Schwangere Frauen sind oft verunsichert, wenn sie Arzneimittel einnehmen sollen (Foto: AdobeStock/alter_photo). 

Schwangere Frauen sind oft verunsichert, wenn sie Arzneimittel einnehmen sollen (Foto: AdobeStock/alter_photo). 


Können Frauen mit einer Aufmerksamkeitsdefizit-/Hyperaktivitätsstörung (ADHS) in der Schwangerschaft Methylphenidat und Atomoxetin einnehmen, ohne das Ungeborene zu gefährden? Italienische Wissenschaftler gingen dieser Frage in einer Metaanalyse nach.
Prof. Dr. Sarah Kittel-Schneider ordnet die Analyse im Experteninterview für die DAZ ein.  

In einer großen Metaanalyse, die im JAMA Network Open veröffentlicht wurde, untersuchten italienische Forscherinnen und Forscher, ob die Einnahme von Methylphenidat und Atomoxetin in der Schwangerschaft mit unerwünschten Auswirkungen auf Neugeborene verbunden ist. Laut den Autoren ist es die erste umfassende Metaanalyse, die diese medikamentösen Therapien gegen ADHS bei schwangeren Frauen untersucht und mit Müttern vergleicht, die auch an ADHS erkrankt sind, aber keine Verschreibung erhielten sowie mit der Allgemeinbevölkerung [1].
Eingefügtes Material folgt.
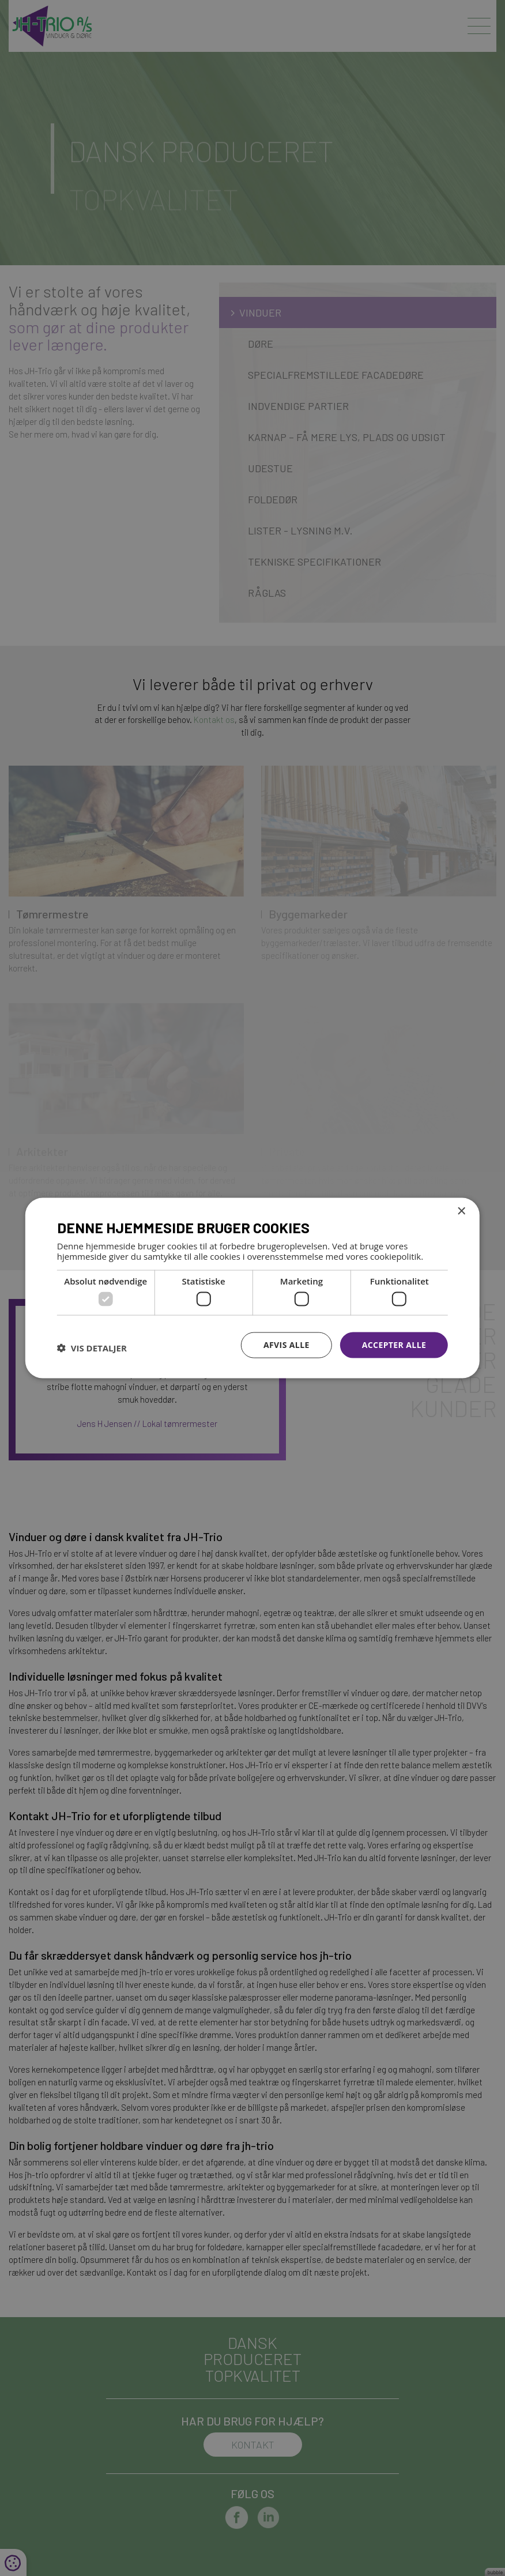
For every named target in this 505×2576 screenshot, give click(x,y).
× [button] (461, 1211)
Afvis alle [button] (286, 1344)
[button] (92, 1348)
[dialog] (252, 1288)
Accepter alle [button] (394, 1344)
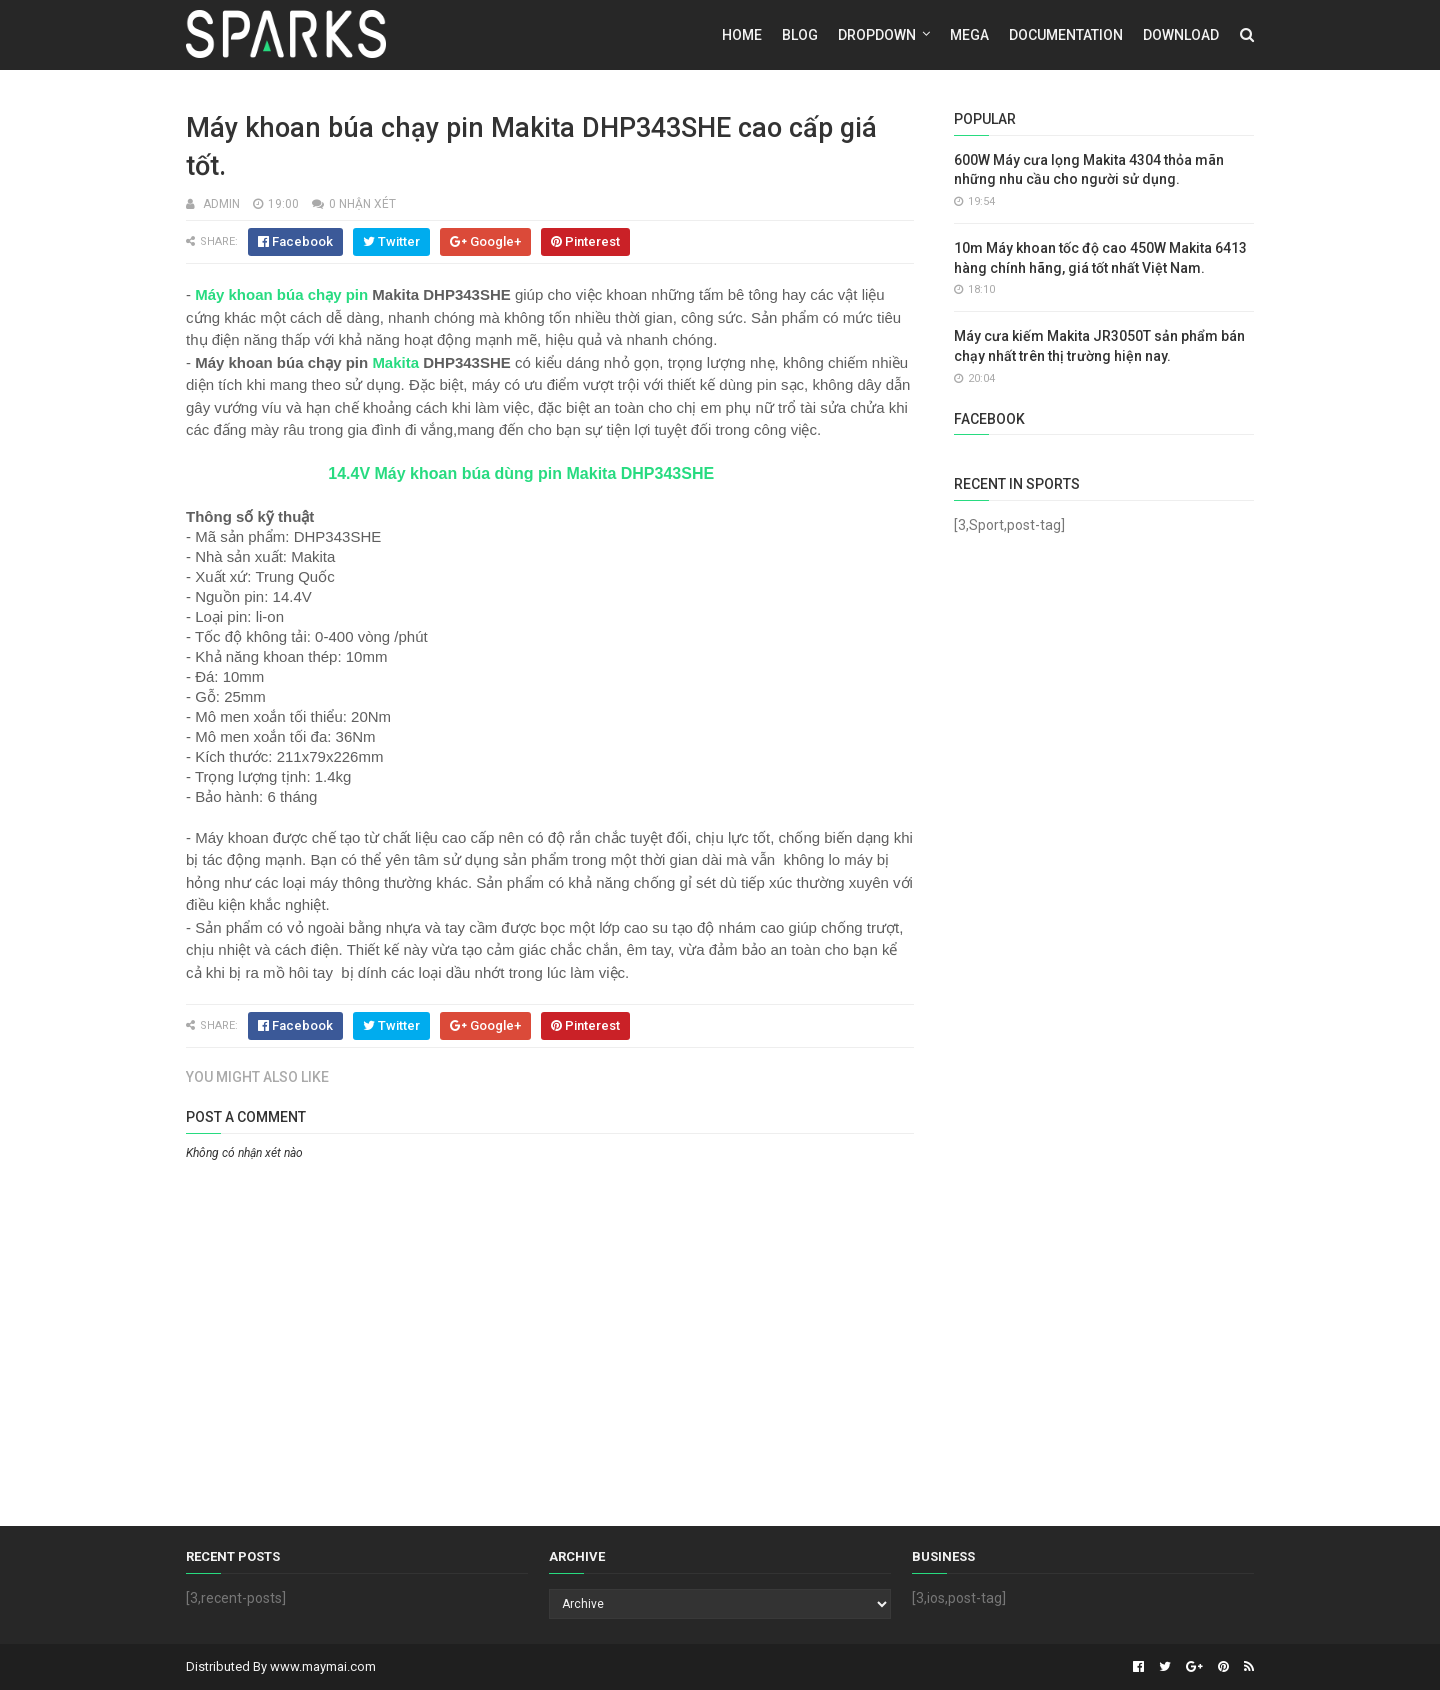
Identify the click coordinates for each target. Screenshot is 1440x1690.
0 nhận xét (362, 204)
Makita (395, 362)
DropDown (877, 35)
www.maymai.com (323, 1666)
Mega (969, 35)
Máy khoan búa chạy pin (281, 294)
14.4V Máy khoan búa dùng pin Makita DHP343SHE (521, 473)
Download (1181, 35)
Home (742, 35)
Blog (800, 35)
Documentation (1066, 35)
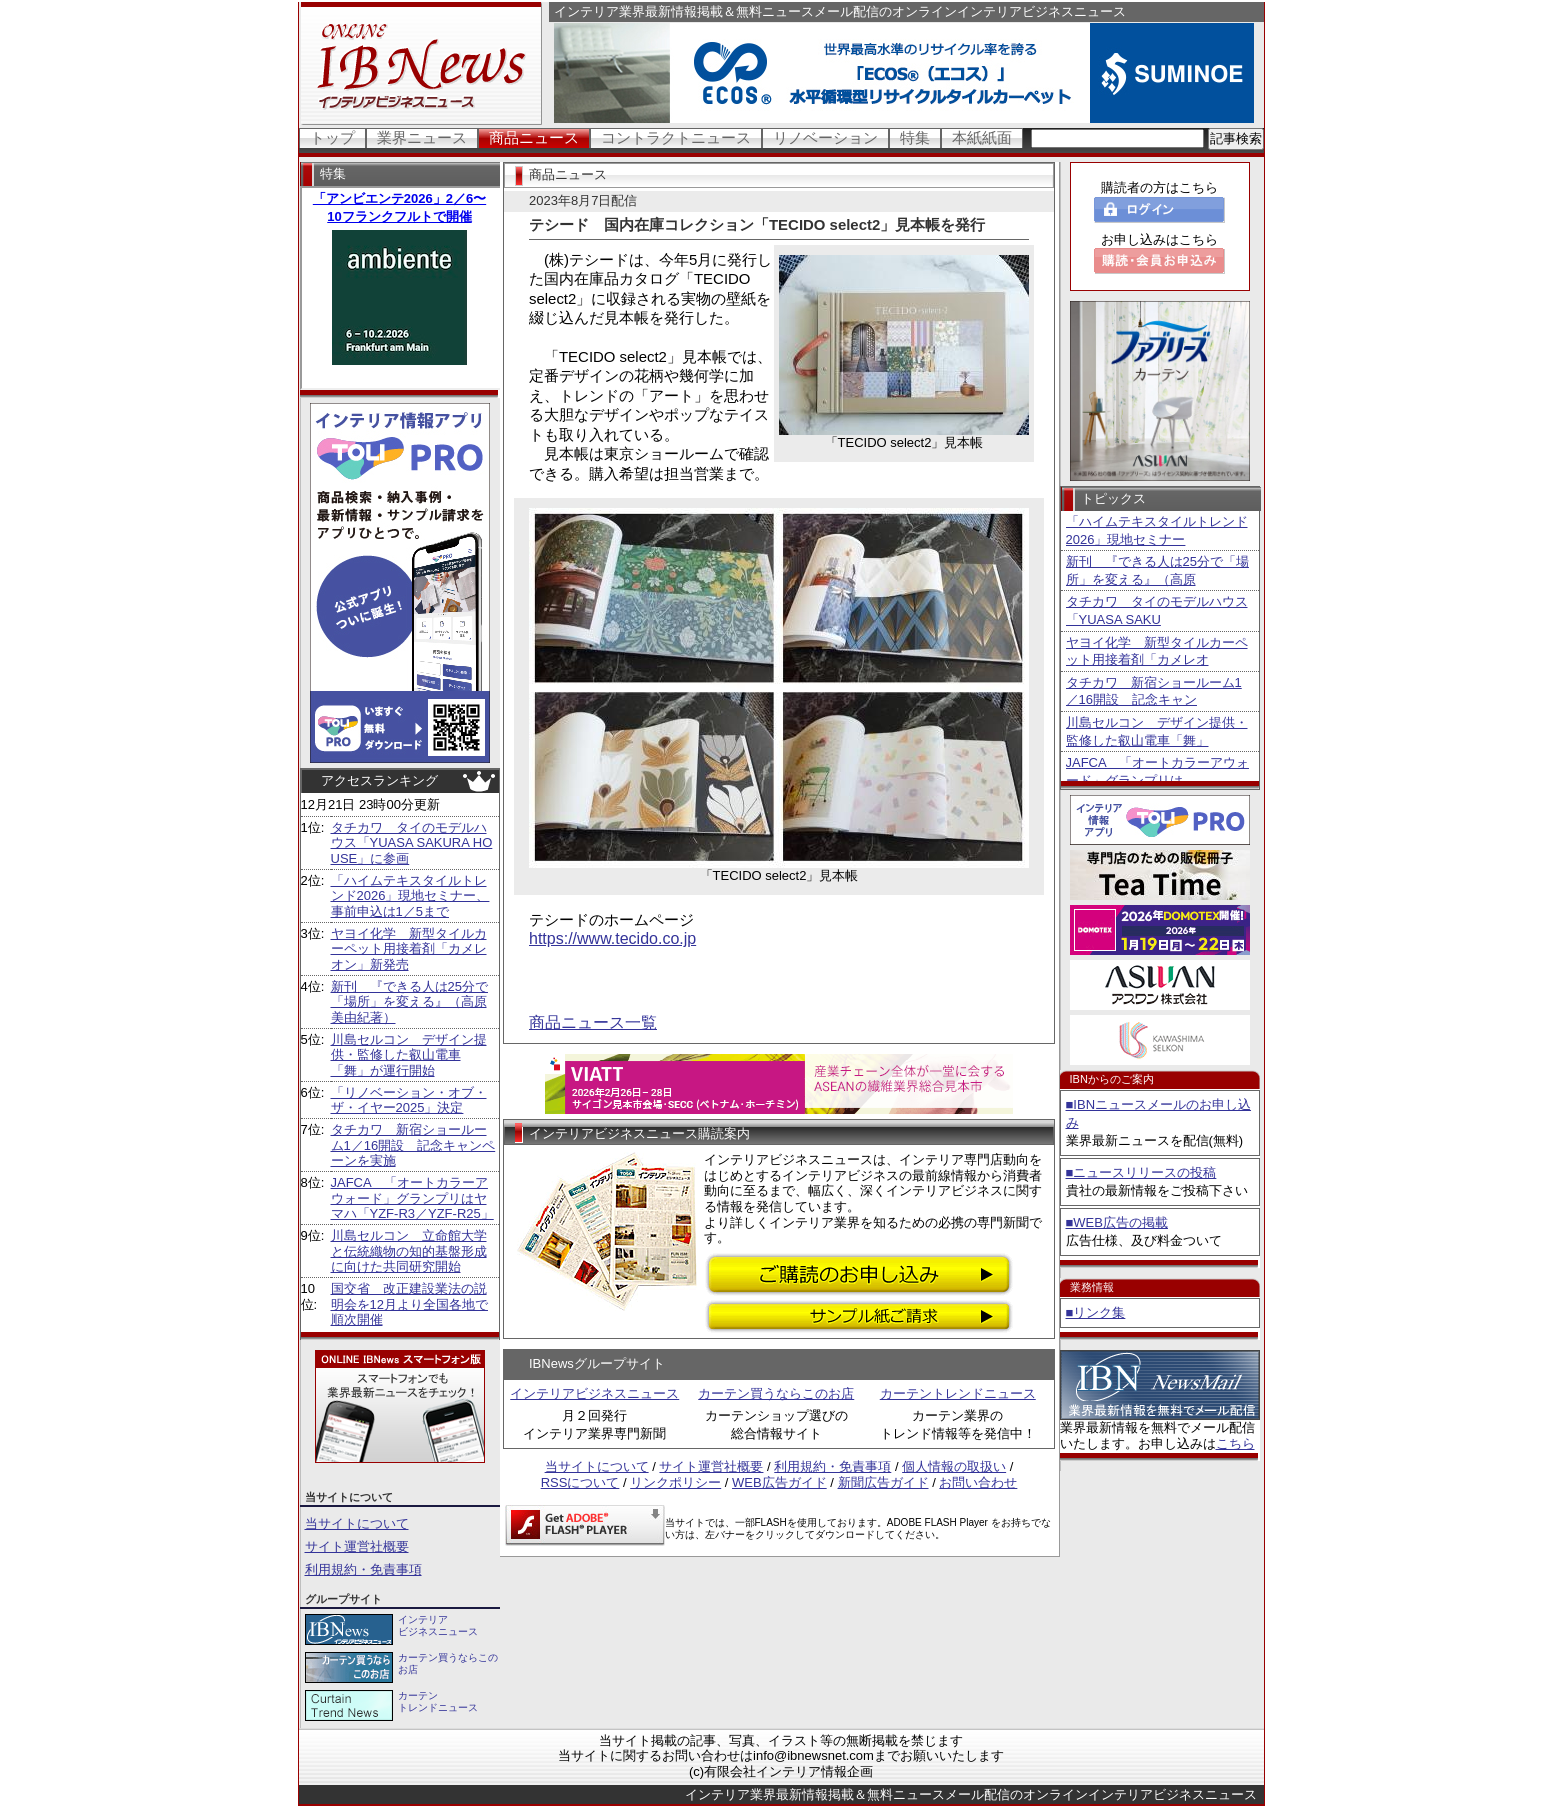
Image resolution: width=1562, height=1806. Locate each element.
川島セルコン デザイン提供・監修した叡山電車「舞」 (1157, 731)
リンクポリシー (675, 1482)
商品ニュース (534, 137)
Die Aufmerksamkeitsdefizit-/Hyperaktivitätsstörung (ADHS) betrifft etwa 3 bis 7% der jungen Menschen weltweit. Im Erwachsenenalter haben etwa zwei Drittel der Patientinnen und Patienten, bei denen ADHS in der Kindheit diagnostiziert wurde, noch Symptome [1]. In der Behandlung zählen das Amphetamin-Derivat Methylphenidat und der selektive Noradrenalin-Wiederaufnahmehemmer Atomoxetin zu den gebräuchlichsten Arzneimitteln. So wurden auch in Deutschland laut Arzneiverordnungsreport 2022 insgesamt 64,4 Millionen Tagesdosen Methylphenidat und 2,0 Millionen Tagesdosen Atomoxetin verordnet [2].

Für beide Wirkstoffe gebe es keine endgültigen Richtlinien oder eindeutigen Indikationen für ihre Anwendung in der Schwangerschaft, schreiben die Autoren. Studien seien widersprüchlich. Die Food and Drug Administration (FDA) stufe ADHS-Medikamente in die “Schwangerschaftskategorie C" ein, das bedeutet, dass es nicht genügend kontrollierte Studien mit Frauen gibt oder dass an Tieren unerwünschte Auswirkungen auf den Fötus gezeigt wurden.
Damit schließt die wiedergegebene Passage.